Render everything from the line containing "Toggle the Show/Hide Console Tree icon" down through the line containing "[x=37, y=209]" as a two-column CSV with the headers task and answer, one row for each pairing. Put each field in double quotes and turn any line breaks into spaces.

======== Stored rows ========

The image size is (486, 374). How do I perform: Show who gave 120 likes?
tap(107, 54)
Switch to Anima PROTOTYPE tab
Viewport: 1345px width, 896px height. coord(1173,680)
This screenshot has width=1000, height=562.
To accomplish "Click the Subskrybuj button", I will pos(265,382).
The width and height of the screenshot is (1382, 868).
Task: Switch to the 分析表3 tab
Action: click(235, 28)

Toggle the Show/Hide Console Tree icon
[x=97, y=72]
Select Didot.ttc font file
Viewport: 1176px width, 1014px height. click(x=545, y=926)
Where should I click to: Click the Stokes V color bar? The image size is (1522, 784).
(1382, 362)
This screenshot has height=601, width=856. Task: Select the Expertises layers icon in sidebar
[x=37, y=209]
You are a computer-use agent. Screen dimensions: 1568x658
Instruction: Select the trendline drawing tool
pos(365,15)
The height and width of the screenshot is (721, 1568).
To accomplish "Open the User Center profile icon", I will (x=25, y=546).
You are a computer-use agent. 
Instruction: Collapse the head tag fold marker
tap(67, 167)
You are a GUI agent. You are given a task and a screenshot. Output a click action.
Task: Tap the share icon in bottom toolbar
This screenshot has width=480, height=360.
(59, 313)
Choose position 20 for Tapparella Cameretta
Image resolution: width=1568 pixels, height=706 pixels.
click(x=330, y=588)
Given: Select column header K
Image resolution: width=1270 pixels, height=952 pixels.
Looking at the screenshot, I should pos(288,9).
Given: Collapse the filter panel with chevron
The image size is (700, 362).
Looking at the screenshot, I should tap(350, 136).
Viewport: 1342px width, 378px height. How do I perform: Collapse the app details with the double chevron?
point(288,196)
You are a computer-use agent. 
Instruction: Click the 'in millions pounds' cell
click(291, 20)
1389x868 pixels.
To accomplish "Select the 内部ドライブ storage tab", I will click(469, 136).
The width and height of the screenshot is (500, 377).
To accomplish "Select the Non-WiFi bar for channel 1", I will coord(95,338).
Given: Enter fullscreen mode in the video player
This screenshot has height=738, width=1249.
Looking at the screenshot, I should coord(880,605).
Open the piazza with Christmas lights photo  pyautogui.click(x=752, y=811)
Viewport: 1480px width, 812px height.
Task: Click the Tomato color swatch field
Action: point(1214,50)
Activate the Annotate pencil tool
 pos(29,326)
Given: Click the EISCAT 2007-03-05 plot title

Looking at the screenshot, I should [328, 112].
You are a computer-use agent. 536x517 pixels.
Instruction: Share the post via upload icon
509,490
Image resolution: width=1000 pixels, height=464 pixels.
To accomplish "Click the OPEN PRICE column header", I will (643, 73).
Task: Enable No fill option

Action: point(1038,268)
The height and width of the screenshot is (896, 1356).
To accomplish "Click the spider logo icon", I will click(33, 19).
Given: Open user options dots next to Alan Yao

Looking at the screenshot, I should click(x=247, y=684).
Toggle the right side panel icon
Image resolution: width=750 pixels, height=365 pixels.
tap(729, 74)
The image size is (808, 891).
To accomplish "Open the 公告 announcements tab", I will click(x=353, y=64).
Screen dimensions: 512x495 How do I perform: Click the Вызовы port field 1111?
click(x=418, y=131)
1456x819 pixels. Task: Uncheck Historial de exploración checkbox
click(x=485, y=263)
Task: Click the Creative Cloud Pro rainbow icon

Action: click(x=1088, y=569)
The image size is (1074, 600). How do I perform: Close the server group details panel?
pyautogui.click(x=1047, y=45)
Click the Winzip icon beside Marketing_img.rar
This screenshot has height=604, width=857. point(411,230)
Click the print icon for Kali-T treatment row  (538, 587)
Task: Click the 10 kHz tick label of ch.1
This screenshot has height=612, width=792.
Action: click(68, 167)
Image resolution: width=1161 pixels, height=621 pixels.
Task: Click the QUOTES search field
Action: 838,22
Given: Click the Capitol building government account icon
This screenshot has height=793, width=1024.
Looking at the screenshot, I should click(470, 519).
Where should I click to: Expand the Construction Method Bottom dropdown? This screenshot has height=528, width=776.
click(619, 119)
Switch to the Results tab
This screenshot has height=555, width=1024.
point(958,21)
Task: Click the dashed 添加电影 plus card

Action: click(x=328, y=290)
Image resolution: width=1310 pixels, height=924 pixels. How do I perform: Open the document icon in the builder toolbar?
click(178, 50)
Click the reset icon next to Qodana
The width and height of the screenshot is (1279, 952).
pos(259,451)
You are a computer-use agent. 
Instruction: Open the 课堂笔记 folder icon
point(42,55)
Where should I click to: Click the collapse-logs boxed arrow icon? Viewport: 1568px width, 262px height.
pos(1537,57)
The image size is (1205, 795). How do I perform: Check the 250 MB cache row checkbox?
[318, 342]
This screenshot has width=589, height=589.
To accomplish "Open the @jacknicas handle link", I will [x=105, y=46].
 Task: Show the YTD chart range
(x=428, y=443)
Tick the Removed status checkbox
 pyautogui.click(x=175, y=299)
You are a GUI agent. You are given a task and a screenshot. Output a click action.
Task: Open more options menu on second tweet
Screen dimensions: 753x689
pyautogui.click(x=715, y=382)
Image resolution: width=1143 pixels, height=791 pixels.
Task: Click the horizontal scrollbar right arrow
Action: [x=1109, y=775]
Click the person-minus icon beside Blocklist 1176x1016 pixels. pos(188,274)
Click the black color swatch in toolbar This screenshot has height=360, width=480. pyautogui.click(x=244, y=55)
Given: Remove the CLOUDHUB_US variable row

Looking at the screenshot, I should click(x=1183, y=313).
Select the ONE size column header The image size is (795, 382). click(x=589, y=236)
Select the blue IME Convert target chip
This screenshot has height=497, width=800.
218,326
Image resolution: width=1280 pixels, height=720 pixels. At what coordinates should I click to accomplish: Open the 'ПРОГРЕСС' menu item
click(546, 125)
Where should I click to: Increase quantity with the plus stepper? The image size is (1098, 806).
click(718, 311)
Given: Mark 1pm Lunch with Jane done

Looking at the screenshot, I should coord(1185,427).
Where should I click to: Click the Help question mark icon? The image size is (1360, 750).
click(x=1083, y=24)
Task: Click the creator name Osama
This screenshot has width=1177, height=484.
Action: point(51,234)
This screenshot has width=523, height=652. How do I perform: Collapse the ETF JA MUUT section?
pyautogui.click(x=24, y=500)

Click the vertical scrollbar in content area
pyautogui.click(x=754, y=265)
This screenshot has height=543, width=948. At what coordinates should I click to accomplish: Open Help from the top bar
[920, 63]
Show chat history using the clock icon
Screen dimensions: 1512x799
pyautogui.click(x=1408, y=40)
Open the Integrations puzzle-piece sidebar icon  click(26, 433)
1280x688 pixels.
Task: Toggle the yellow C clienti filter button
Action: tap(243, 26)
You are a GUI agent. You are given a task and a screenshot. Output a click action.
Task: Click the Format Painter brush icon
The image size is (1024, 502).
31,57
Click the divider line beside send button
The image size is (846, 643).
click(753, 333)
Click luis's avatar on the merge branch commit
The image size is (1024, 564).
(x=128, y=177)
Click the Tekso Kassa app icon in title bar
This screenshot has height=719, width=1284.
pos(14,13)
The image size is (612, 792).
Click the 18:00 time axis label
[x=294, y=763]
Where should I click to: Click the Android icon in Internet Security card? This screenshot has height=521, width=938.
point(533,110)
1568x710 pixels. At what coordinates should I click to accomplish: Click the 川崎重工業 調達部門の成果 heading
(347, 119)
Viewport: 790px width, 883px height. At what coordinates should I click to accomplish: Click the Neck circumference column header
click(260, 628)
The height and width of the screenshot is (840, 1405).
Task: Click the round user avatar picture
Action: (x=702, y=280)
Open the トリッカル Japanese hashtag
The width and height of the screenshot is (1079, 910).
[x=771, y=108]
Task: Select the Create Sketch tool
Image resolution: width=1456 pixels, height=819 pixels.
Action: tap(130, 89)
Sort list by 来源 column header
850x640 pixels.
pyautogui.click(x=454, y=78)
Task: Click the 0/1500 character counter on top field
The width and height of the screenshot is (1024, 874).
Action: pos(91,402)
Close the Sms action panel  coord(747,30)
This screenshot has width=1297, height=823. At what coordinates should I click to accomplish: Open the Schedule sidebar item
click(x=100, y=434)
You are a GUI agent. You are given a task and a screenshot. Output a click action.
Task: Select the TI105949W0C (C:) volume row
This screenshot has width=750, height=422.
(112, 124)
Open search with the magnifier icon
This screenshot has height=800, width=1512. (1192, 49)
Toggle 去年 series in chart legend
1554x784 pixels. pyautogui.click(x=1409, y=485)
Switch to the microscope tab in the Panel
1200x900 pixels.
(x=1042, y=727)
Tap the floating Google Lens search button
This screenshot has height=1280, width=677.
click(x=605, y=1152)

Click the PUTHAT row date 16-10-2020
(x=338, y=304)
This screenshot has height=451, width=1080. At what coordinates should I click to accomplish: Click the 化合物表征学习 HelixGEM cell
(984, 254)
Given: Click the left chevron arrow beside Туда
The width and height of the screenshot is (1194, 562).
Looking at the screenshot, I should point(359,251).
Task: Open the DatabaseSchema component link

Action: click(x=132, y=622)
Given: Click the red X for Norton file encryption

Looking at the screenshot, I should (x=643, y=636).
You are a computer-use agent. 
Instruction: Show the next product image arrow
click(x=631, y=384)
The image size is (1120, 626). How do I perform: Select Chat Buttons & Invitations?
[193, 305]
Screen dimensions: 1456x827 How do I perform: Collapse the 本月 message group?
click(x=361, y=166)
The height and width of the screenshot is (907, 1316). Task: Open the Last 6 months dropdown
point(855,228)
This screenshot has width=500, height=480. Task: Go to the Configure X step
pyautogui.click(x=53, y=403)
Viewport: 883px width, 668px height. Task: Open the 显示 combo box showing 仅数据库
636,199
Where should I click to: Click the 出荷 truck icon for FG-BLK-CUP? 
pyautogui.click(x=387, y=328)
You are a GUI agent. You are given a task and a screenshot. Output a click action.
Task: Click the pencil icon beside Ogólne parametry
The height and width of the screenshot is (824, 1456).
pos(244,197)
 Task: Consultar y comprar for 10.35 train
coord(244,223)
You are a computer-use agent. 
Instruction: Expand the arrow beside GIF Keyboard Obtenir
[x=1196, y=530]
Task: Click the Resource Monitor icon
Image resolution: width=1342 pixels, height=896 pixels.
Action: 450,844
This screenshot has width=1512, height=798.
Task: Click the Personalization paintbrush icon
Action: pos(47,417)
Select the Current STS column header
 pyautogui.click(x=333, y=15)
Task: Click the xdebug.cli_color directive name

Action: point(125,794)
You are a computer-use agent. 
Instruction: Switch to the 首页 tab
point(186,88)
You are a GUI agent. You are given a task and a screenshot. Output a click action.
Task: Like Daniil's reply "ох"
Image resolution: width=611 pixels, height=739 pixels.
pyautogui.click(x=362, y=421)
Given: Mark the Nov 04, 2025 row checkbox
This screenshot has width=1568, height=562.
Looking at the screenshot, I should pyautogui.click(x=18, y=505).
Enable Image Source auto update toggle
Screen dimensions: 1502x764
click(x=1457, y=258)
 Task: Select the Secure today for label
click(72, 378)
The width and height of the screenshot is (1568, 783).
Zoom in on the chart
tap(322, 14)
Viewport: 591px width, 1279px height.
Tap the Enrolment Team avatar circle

========

[Solution to this exercise]:
task,answer
"Toggle the Show/Hide Console Tree icon","[x=97, y=72]"
"Select Didot.ttc font file","Viewport: 1176px width, 1014px height. click(x=545, y=926)"
"Where should I click to: Click the Stokes V color bar? The image size is (1522, 784).","(1382, 362)"
"This screenshot has height=601, width=856. Task: Select the Expertises layers icon in sidebar","[x=37, y=209]"